El régimen iraní ha generado preocupación en el ámbito internacional al anunciar, el pasado 6 de septiembre de 2026, la creación de una zona restringida para la navegación en las inmediaciones del estrecho de Ormuz. Esta medida, que se implementará en los próximos días, incrementa las restricciones militares sobre uno de los corredores marítimos más cruciales para el comercio energético global.
El general Mohsen Rezaei, secretario del Consejo Supremo de Seguridad Nacional de Irán, dejó claro que cualquier embarcación que intente atravesar el estrecho será identificada y añadida a una lista de sanciones de Teherán. En una entrevista televisiva, Rezaei explicó que la nueva zona comenzará en el punto donde la Armada estadounidense mantiene su línea de bloqueo y se extenderá hacia sectores del golfo Pérsico, abarcando áreas cercanas al estrecho.
“En los próximos días y semanas anunciaremos una zona restringida fuera del estrecho de Ormuz”, aseveró. Continuó afirmando que “todo buque que entre en ella con el propósito de atravesar el estrecho de Ormuz y sea identificado será incluido en nuestra lista de sanciones”. Esta advertencia no solo subraya el control militar iraní sobre la región, sino que también establece un mecanismo adicional de presión para los barcos comerciales que deseen utilizar esta vital vía marítima, que conecta el golfo Pérsico con el golfo de Omán.
Rezaei rechazó las afirmaciones estadounidenses que aseguran que el tránsito permanece abierto y afirmó que “está completamente cerrado y bajo el control de las fuerzas armadas”. Tal declaración se presenta en un contexto de creciente tensión, con informes que indican que antes del cierre, más de 100 embarcaciones transportaban diariamente más de 100 millones de toneladas de carga a través del estrecho. En la actualidad, solo entre siete y ocho barcos están realizando cruces, principalmente para transportar productos esenciales para Irán.

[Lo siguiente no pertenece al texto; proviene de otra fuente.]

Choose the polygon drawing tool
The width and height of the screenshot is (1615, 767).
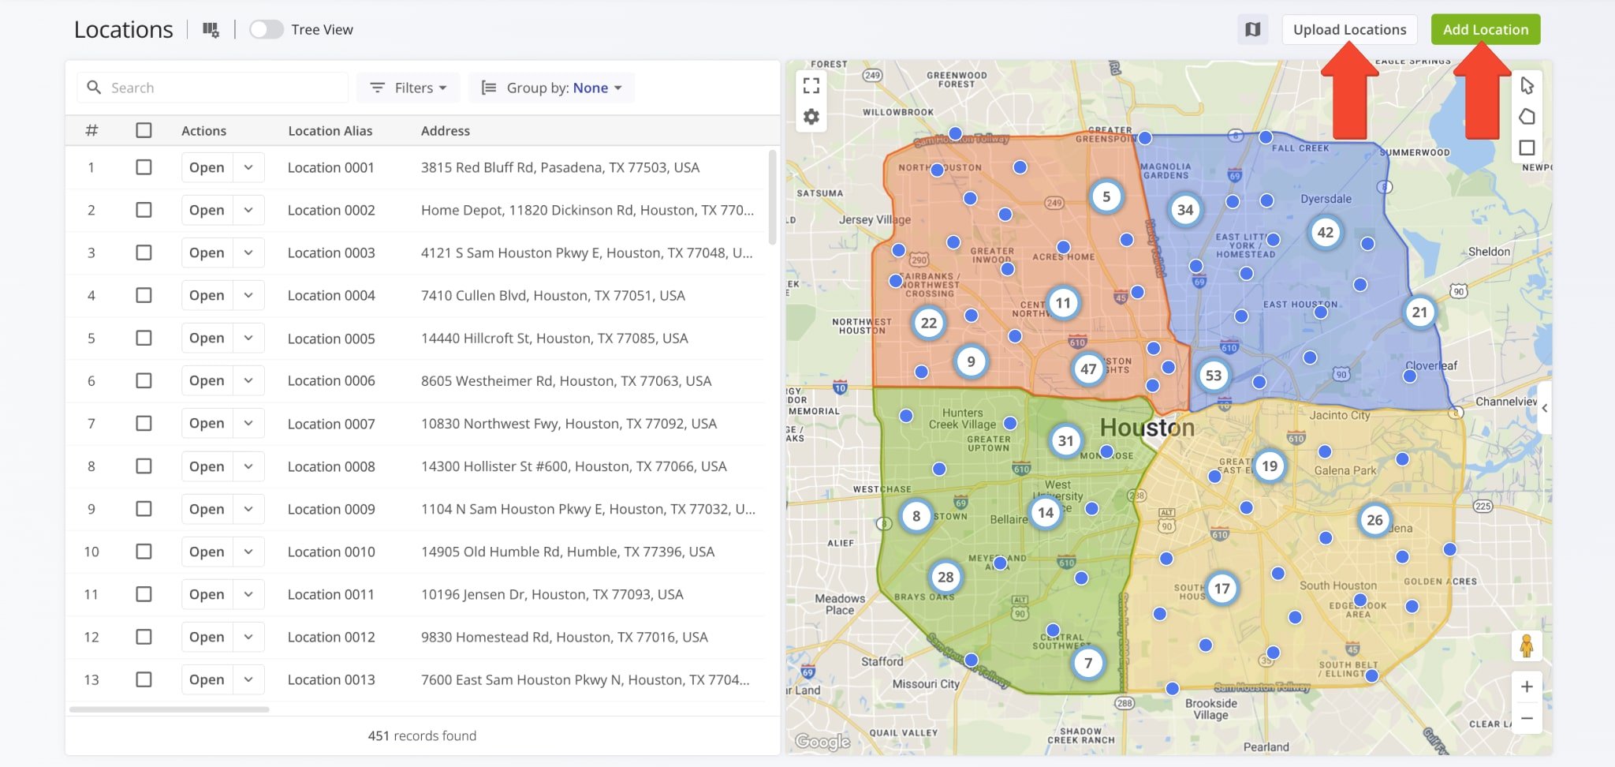pyautogui.click(x=1527, y=117)
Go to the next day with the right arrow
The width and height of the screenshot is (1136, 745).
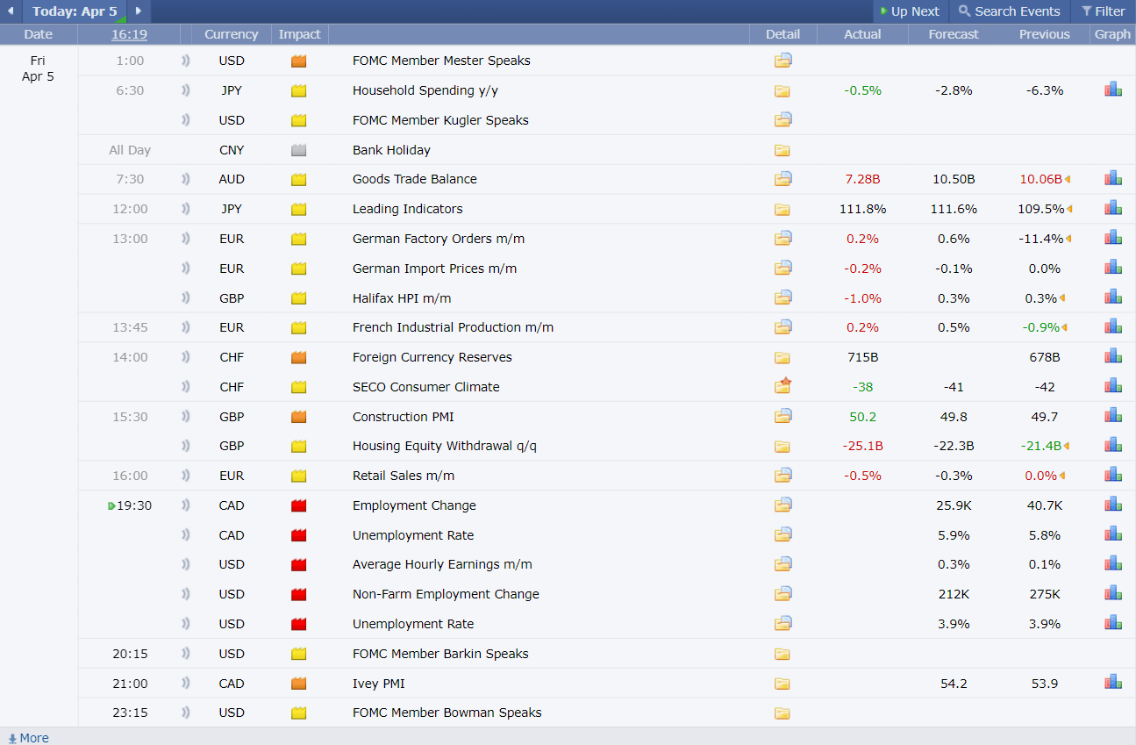coord(139,11)
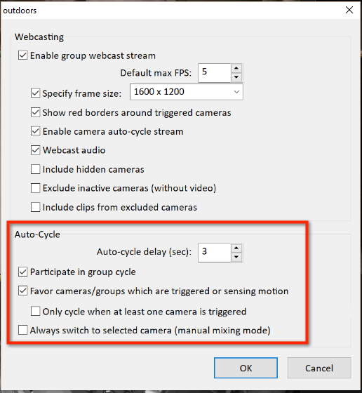This screenshot has width=362, height=393.
Task: Decrease Default max FPS with down arrow
Action: pyautogui.click(x=236, y=77)
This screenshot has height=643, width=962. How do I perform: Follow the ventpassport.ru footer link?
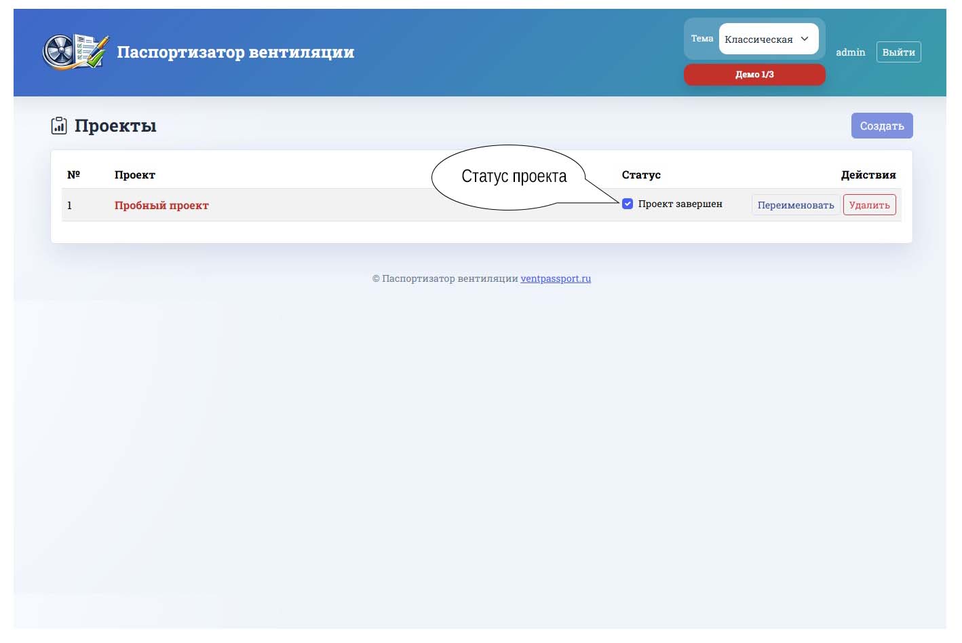(x=556, y=278)
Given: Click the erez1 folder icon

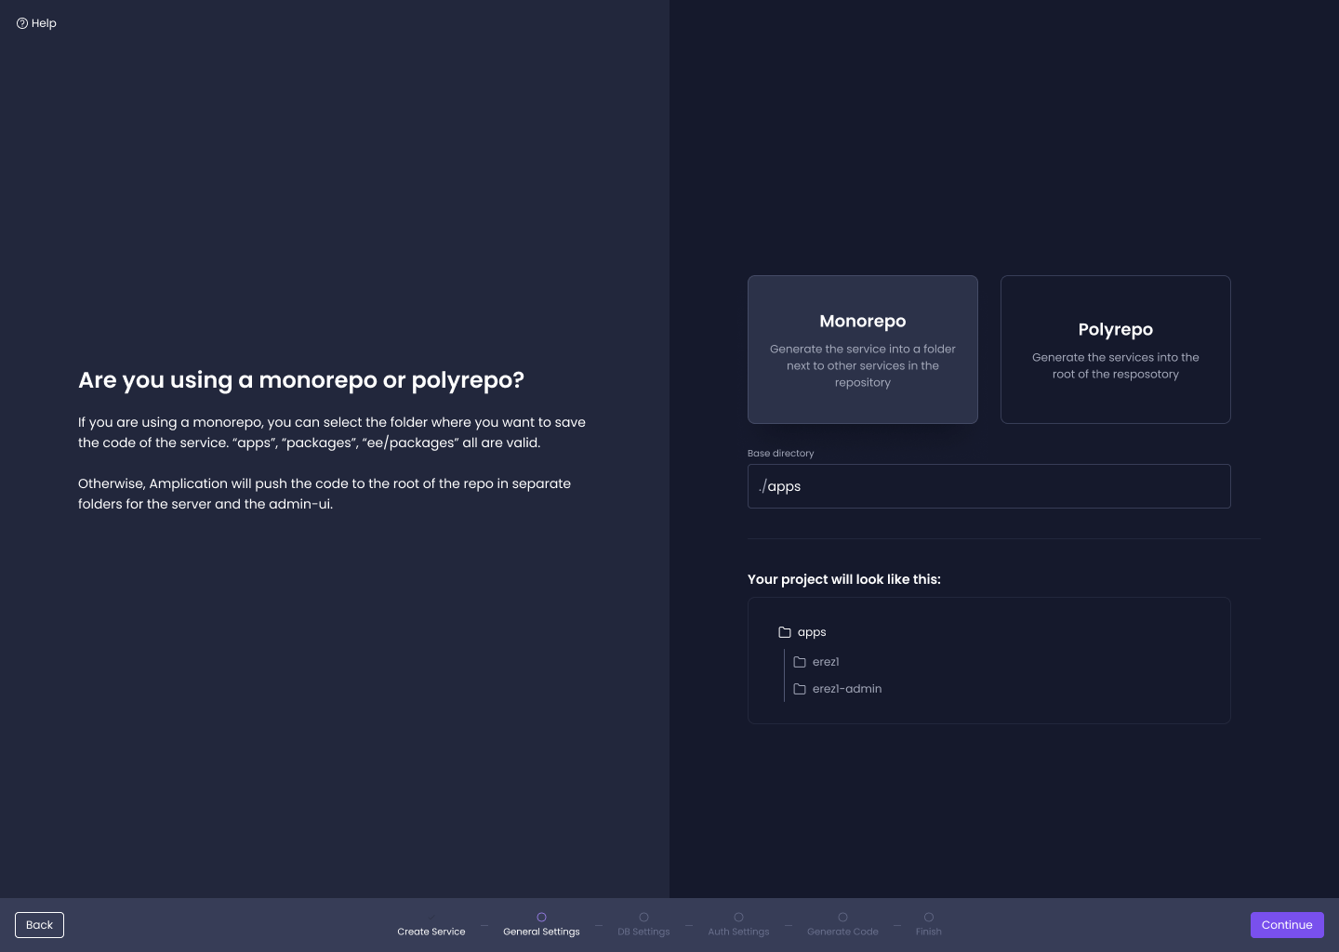Looking at the screenshot, I should click(800, 662).
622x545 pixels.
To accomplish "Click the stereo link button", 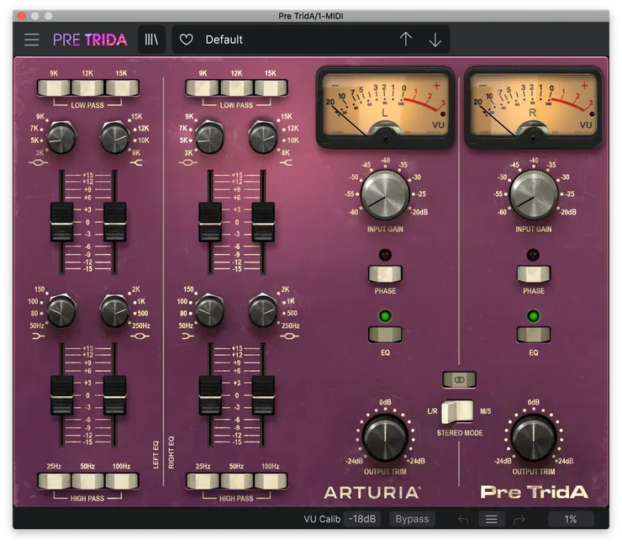I will (459, 379).
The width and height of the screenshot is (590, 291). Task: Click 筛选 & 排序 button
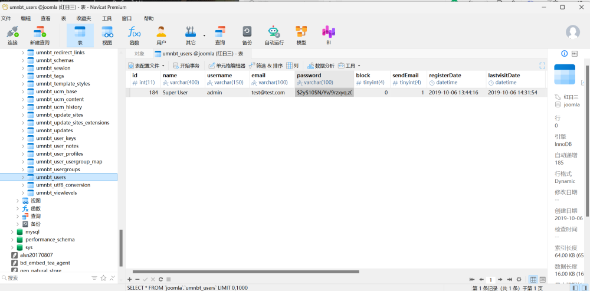[x=266, y=66]
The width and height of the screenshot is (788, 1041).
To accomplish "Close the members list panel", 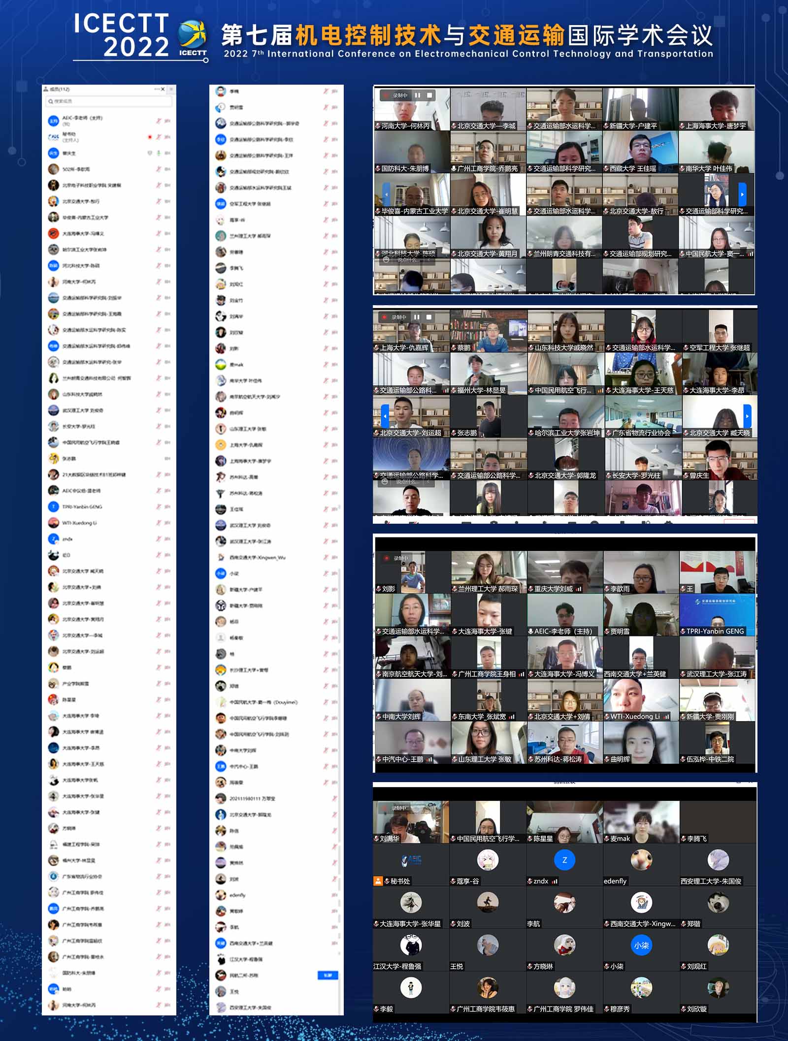I will pyautogui.click(x=163, y=89).
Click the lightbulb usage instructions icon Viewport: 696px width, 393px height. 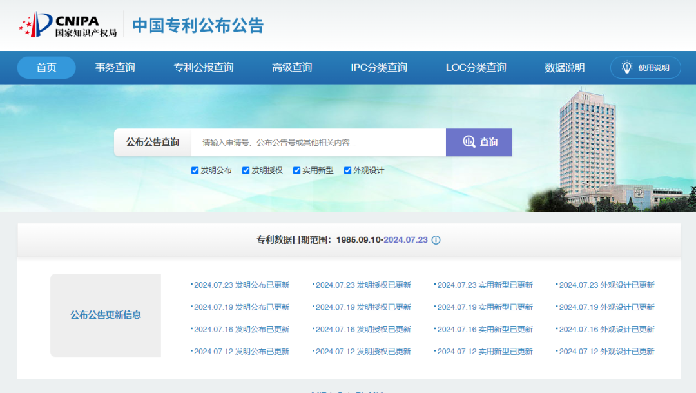click(626, 68)
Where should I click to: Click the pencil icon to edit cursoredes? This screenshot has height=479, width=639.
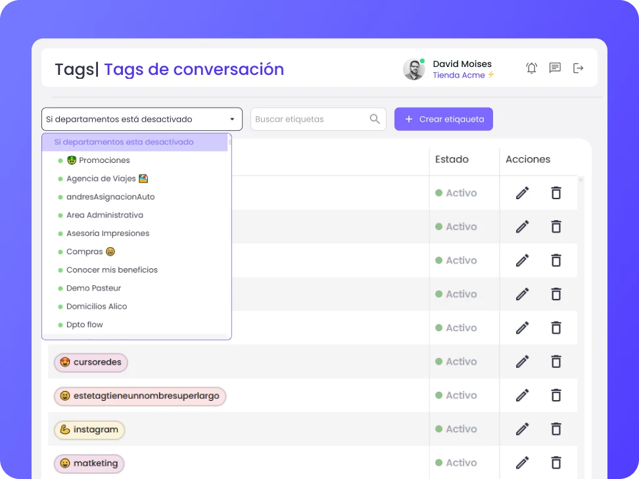pos(521,361)
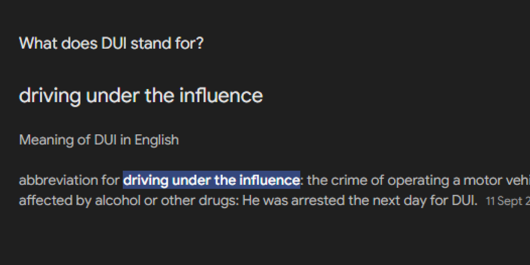Click the "11 Sept" date stamp
This screenshot has width=530, height=265.
(x=504, y=201)
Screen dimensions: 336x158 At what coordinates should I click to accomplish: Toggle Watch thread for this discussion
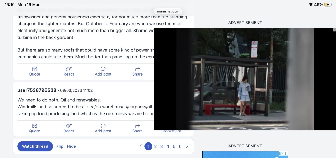[35, 146]
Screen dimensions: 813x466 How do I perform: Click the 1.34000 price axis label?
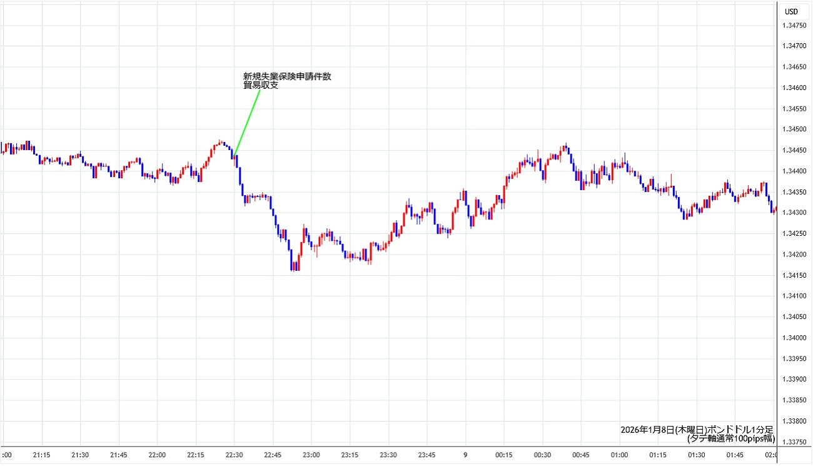click(794, 338)
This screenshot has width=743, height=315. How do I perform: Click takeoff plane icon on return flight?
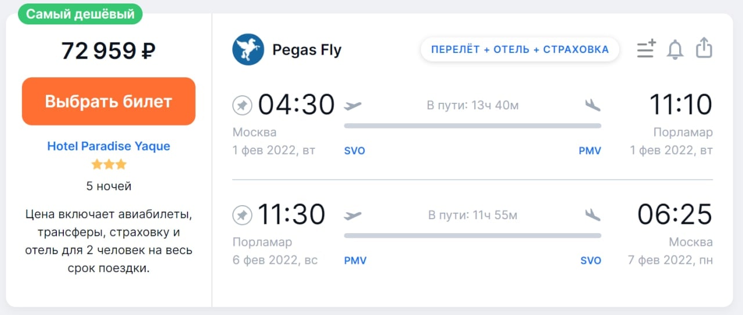click(x=352, y=216)
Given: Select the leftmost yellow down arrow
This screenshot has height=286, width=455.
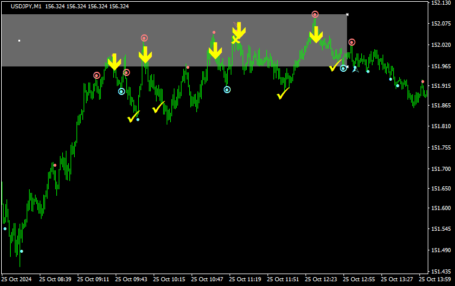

Además, el funcionario acusó a Estados Unidos de intentar introducir embarcaciones en la zona restringida, afirmando que Washington está tratando de hacer pasar entre cinco y seis barcos mediante operaciones costosas. Si bien algunas embarcaciones han sido atacadas, Rezaei no ofreció detalles sobre los responsables de esos incidentes.
Irán también está colaborando con Omán para definir rutas específicas para el tránsito marítimo, aunque la amenaza de sanciones por parte de Teherán dentro del nuevo perímetro restringido permanece en pie. A pesar de la creciente advertencia hacia los barcos que naveguen en esta zona, Rezaei informó que no se ha optado por hundir estas embarcaciones debido a su cargamento de petróleo, enfatizando el impacto ambiental que tal acción podría generar.
Por si fuera poco, esta situación se acentúa con recientes pruebas armamentísticas, ya que Irán declaró haber realizado un ensayo de un nuevo misil antibuque sobre un buque de la Armada estadounidense. Este acto representa un incremento en las hostilidades y la excitación militar en torno al estrecho, que ha sido escenario de enfrentamientos recurrentes y operaciones militares. Así, el anuncio de la nueva zona restringida no solo abunda en las tensiones ya existentes, sino que también establece un escenario de vigilancia y control militar en uno de los pasajes más estratégicos del comercio mundial.